**WHAT NEEDS TO BE DONE**
Find each line in the listing below that contains the string "height", treating uppercase and lowercase as different, and copy those lines.

(Target position records)
........
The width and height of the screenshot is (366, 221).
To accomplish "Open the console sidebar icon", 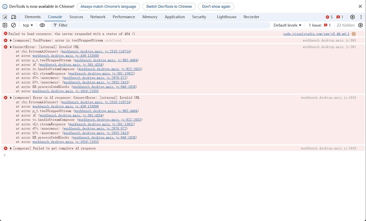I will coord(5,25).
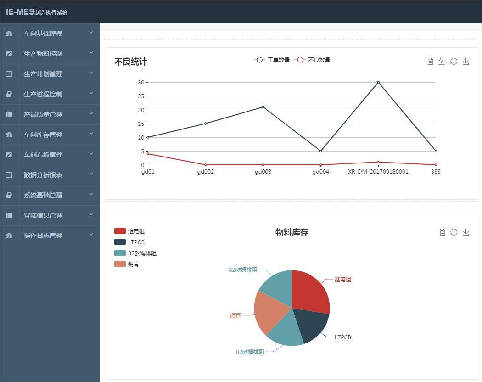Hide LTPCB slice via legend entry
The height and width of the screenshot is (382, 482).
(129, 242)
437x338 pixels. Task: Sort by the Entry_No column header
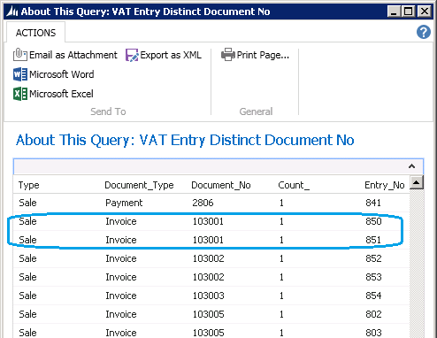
........
**TASK OUTPUT**
The width and height of the screenshot is (366, 221).
The height and width of the screenshot is (382, 482).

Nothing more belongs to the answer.